__Task prompt__
Offset the coordinates in the answers by adding 20 to each, and reproduce the material running from the line containing "You are a computer-use" down to the line containing "click(x=413, y=237)", requests included and both ends included. Leave the pictures out.

__Data__
# # # #

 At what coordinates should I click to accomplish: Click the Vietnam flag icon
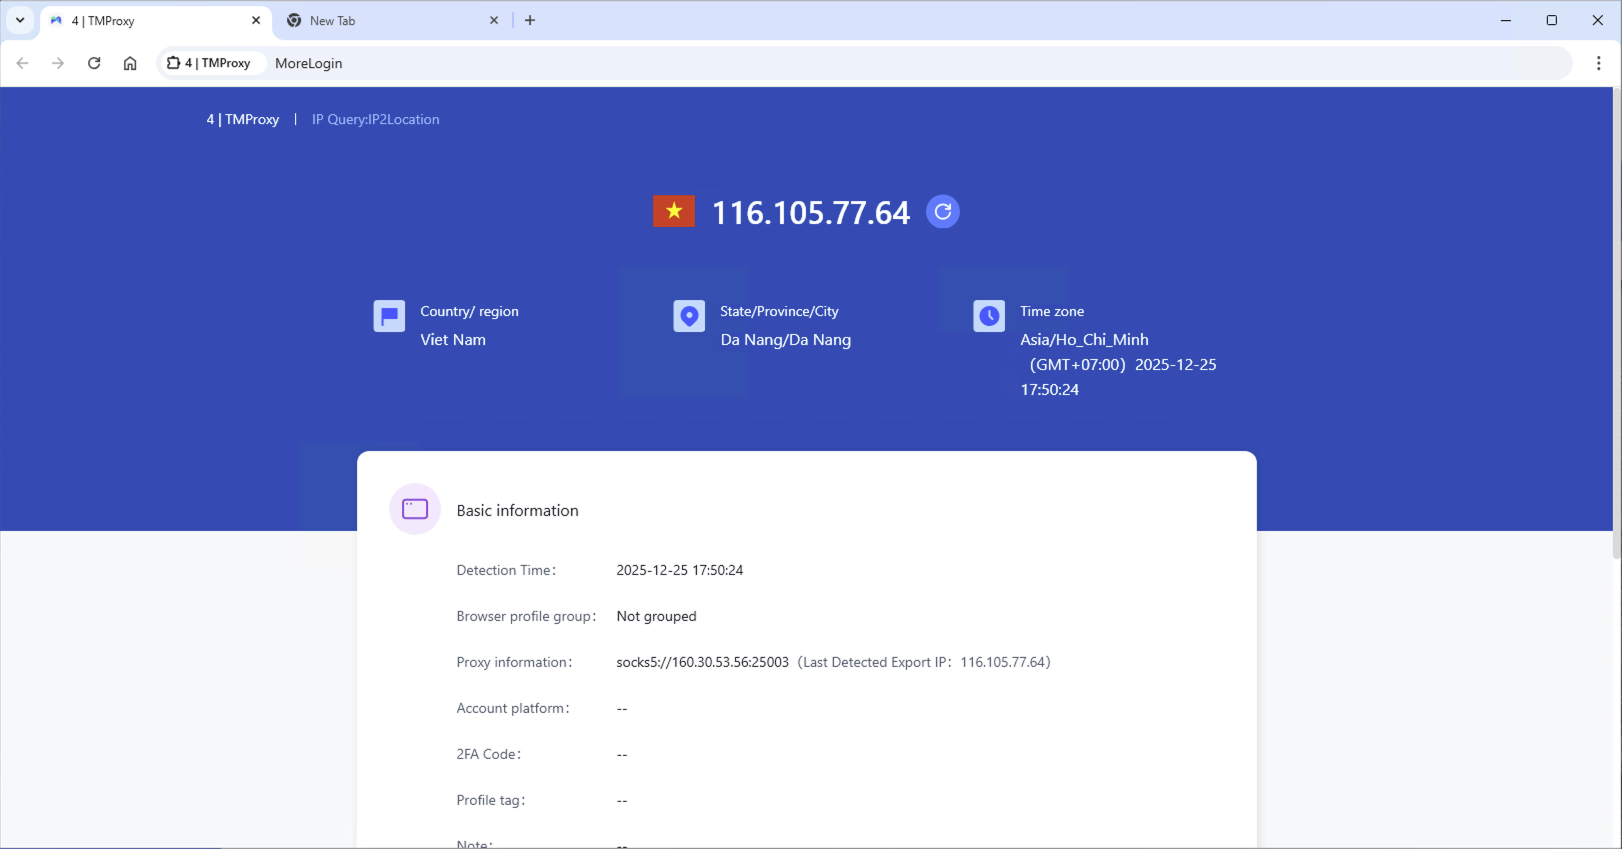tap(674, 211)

# # # #

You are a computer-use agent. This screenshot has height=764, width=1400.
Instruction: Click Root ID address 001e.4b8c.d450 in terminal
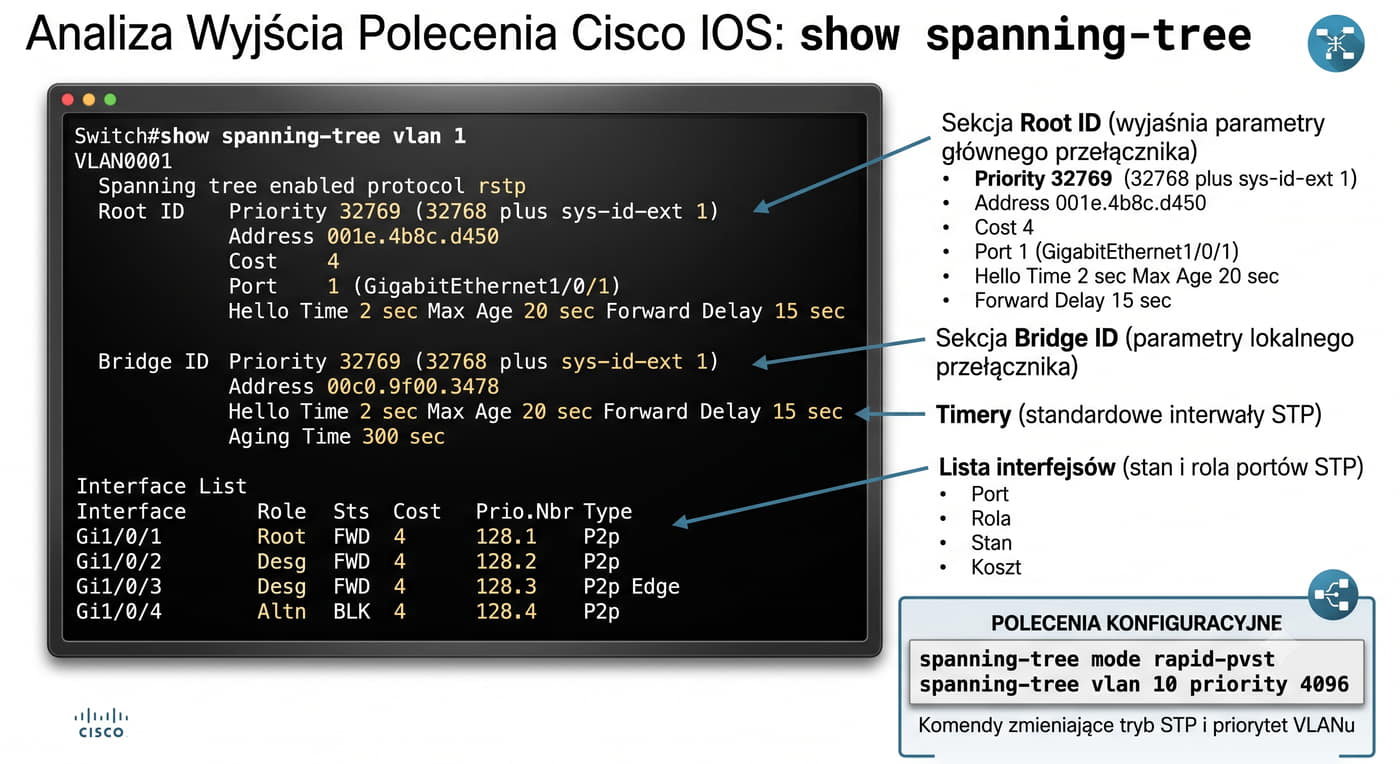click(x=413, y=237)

# # # #

__Answer to the problem__
You are a computer-use agent. This screenshot has height=764, width=1400.
Instruction: Click Root ID address 001e.4b8c.d450 in terminal
click(x=433, y=257)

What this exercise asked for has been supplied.